§ **DOCUMENT SECTION**
Posts Tagged High Availability

Considerations for Architecting Resilient Multi-Region Workloads

What to consider when evaluating a ‘multi-region’ strategy as part of business continuity and disaster recovery planning

Audio version of the blog post on YouTube

Introduction

Increasingly, I hear the term ‘multi-region’ used within the IT community and in conversations with peers and customers, most often within the context of disaster recovery. In my experience, ‘multi-region’ is a cloud provider-agnostic phrase that can mean different things to different organizations. A few examples:

  • Multiple, independent, regionally-deployed application instances that better serve a geographically-diverse customer base, for regulated ‘locality-restricted’ workloads, to ensure data sovereignty, distribute system load, or minimize the blast radius of a regional disaster event. Although a disaster recovery plan may be required, the primary driver of this architecture is often not disaster recovery.

§ **EXCERPTED RECORDS**
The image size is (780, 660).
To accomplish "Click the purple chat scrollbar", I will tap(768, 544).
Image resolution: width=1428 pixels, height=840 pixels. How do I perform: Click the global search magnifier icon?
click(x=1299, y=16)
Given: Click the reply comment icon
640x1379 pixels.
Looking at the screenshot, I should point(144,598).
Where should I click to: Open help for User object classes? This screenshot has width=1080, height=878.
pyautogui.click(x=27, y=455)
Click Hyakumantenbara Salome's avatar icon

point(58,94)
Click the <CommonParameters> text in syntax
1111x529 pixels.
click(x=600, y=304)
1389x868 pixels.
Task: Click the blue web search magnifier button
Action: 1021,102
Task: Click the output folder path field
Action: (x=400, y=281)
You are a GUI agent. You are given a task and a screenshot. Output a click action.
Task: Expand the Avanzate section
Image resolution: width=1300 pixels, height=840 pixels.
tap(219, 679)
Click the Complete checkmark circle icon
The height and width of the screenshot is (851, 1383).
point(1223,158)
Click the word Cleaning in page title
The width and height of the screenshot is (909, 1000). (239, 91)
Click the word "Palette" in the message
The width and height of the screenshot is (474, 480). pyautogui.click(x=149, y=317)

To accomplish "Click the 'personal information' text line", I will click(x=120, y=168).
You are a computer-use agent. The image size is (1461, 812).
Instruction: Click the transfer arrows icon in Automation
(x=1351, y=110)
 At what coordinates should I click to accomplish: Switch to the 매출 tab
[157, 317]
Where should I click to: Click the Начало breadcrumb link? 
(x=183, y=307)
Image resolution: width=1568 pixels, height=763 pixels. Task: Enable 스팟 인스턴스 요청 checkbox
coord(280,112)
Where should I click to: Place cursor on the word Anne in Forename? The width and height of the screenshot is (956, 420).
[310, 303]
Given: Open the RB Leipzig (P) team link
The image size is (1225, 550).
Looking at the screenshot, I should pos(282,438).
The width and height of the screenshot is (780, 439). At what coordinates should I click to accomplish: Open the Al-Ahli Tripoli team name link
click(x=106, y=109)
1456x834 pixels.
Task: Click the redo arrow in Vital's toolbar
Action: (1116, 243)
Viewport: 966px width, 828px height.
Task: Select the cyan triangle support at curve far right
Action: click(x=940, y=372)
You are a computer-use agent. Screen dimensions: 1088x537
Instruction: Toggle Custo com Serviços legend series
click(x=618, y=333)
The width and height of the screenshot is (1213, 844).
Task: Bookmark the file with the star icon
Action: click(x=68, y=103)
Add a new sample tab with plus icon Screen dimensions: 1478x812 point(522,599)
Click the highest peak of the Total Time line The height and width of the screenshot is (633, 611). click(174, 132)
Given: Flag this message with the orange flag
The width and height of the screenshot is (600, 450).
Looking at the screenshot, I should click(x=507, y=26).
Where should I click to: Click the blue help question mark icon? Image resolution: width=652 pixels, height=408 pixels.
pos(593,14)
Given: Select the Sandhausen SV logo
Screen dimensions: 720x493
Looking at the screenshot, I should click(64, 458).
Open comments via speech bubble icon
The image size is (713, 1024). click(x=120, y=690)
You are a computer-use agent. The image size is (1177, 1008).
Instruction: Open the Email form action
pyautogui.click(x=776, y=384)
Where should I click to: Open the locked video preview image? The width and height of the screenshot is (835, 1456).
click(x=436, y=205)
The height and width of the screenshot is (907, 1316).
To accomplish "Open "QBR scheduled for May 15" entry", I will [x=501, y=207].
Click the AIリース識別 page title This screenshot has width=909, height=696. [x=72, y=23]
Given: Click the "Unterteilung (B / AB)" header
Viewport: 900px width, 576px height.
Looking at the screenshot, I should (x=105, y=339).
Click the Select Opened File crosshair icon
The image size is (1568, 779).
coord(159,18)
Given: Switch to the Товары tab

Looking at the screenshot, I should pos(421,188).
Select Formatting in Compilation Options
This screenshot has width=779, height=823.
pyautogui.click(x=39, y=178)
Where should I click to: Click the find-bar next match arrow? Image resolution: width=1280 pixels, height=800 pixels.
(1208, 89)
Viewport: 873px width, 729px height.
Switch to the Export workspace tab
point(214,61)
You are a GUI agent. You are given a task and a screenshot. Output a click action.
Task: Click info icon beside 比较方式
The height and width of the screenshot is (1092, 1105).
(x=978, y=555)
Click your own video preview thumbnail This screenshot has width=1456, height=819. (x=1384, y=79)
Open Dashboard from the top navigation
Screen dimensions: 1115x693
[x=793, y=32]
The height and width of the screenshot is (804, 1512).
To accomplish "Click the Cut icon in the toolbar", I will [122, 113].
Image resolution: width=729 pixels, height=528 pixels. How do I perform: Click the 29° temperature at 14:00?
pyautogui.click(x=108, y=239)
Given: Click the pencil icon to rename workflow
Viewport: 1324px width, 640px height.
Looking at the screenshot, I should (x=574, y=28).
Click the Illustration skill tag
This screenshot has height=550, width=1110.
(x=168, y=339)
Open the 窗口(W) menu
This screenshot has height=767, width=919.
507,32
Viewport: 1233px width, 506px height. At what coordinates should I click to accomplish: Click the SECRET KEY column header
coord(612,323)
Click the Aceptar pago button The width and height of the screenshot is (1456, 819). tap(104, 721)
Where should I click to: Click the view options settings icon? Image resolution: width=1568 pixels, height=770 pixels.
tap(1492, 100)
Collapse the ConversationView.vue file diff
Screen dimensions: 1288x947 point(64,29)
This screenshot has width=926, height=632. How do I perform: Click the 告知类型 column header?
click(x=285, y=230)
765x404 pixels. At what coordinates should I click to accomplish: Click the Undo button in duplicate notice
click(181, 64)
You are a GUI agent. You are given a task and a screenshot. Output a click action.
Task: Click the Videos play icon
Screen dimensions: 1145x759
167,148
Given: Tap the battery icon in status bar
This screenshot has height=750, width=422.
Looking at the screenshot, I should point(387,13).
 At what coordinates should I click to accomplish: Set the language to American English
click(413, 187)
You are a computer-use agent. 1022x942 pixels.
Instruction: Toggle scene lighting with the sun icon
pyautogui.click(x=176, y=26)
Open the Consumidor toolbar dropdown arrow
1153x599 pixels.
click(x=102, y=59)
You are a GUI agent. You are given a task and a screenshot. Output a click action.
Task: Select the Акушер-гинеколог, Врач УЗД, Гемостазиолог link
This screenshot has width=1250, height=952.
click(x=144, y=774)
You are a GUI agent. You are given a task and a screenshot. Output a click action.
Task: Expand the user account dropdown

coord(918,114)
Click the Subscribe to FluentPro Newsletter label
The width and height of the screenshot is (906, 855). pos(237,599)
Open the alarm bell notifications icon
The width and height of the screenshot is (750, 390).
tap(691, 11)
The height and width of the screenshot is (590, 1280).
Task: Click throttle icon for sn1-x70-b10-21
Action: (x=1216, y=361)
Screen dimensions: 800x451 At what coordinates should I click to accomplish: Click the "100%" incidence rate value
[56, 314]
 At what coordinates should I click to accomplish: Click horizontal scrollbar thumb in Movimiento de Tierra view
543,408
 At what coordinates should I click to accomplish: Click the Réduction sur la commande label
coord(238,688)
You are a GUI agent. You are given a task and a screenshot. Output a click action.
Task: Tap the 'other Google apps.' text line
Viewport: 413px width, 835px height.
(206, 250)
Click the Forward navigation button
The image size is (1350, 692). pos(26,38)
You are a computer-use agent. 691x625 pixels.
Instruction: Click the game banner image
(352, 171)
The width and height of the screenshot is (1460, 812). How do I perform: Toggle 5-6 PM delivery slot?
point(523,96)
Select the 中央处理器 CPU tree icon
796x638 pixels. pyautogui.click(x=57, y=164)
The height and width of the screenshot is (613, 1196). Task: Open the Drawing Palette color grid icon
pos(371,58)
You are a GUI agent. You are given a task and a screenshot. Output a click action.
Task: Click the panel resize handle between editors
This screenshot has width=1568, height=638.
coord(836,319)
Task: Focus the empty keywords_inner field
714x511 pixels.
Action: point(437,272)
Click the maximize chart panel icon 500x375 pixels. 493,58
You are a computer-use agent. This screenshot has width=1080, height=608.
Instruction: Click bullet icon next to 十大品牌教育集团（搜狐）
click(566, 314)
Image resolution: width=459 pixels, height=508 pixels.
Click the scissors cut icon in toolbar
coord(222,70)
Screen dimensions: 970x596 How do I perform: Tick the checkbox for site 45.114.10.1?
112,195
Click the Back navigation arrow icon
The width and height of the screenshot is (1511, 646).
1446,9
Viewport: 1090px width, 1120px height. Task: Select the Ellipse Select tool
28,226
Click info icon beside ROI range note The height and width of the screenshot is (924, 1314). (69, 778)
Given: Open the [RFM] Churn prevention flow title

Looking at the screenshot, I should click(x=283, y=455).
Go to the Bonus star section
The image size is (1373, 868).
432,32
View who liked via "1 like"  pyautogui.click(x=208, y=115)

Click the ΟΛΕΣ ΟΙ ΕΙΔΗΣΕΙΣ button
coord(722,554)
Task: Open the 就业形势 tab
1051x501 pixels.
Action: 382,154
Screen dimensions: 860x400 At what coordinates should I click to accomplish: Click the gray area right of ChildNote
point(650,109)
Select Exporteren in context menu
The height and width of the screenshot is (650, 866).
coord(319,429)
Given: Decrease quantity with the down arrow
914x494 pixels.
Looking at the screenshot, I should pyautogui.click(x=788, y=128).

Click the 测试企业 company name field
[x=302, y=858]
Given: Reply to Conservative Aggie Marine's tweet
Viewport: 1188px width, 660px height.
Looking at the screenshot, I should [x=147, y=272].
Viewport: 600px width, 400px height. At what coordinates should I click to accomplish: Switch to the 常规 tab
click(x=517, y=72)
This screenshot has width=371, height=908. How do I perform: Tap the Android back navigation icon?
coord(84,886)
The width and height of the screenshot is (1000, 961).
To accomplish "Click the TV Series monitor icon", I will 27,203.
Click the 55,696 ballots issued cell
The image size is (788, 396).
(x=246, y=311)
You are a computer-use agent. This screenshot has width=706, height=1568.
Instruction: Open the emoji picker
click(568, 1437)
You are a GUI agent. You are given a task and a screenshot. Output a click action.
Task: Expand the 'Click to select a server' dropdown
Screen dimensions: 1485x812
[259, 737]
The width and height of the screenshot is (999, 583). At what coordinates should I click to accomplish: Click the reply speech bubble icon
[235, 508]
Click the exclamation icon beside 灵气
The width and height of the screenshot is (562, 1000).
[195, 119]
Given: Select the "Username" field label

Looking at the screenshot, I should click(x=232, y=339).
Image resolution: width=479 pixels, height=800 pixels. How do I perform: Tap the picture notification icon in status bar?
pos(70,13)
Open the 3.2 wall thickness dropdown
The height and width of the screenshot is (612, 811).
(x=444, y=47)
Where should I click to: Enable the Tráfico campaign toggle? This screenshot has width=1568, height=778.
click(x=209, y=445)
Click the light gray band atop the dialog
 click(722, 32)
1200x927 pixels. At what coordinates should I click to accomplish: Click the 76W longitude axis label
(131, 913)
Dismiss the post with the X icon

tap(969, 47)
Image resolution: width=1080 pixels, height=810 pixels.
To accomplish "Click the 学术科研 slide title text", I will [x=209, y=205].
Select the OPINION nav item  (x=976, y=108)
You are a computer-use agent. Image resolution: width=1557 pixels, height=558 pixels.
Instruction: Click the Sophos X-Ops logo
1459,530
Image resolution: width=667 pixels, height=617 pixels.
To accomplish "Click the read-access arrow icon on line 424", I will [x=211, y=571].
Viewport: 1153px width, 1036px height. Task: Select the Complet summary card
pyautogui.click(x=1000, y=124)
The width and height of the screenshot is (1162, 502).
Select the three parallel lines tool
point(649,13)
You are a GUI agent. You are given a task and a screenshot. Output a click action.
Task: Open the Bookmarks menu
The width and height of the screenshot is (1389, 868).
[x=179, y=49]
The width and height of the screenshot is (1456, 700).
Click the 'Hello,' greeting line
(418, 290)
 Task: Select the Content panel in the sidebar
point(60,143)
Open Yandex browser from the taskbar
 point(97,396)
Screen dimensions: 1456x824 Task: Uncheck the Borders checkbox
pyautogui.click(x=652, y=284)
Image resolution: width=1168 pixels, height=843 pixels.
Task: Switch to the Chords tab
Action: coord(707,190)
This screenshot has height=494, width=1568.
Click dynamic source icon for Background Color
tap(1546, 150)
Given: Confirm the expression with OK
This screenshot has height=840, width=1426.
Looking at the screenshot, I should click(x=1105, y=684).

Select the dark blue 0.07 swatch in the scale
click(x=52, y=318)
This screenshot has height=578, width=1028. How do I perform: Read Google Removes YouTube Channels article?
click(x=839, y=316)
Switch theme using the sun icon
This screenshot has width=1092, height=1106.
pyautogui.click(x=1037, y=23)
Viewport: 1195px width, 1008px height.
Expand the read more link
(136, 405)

§ **WHAT TO DO**
- 1) In the blog post on multi-region workloads, within what context is the term "multi-region" most often used?
- 2) Output the records from the line containing "Open the Consumidor toolbar dropdown arrow" down to the line containing "coord(238,688)" as a JSON list of strings, one per line, with blank lines left out.
The blog post and the records have nothing to do with each other.

§ **ANSWERS BELOW**
- 1) It is most often used within the context of disaster recovery.

- 2)
[
  "Open the Consumidor toolbar dropdown arrow",
  "1153x599 pixels.",
  "click(x=102, y=59)",
  "You are a GUI agent. You are given a task and a screenshot. Output a click action.",
  "Task: Select the Акушер-гинеколог, Врач УЗД, Гемостазиолог link",
  "This screenshot has width=1250, height=952.",
  "click(x=144, y=774)",
  "You are a GUI agent. You are given a task and a screenshot. Output a click action.",
  "Task: Expand the user account dropdown",
  "coord(918,114)",
  "Click the Subscribe to FluentPro Newsletter label",
  "The width and height of the screenshot is (906, 855). pos(237,599)",
  "Open the alarm bell notifications icon",
  "The width and height of the screenshot is (750, 390).",
  "tap(691, 11)",
  "The height and width of the screenshot is (590, 1280).",
  "Task: Click throttle icon for sn1-x70-b10-21",
  "Action: (x=1216, y=361)",
  "Screen dimensions: 800x451 At what coordinates should I click to accomplish: Click the \"100%\" incidence rate value",
  "[56, 314]",
  " At what coordinates should I click to accomplish: Click horizontal scrollbar thumb in Movimiento de Tierra view",
  "543,408",
  " At what coordinates should I click to accomplish: Click the Réduction sur la commande label",
  "coord(238,688)"
]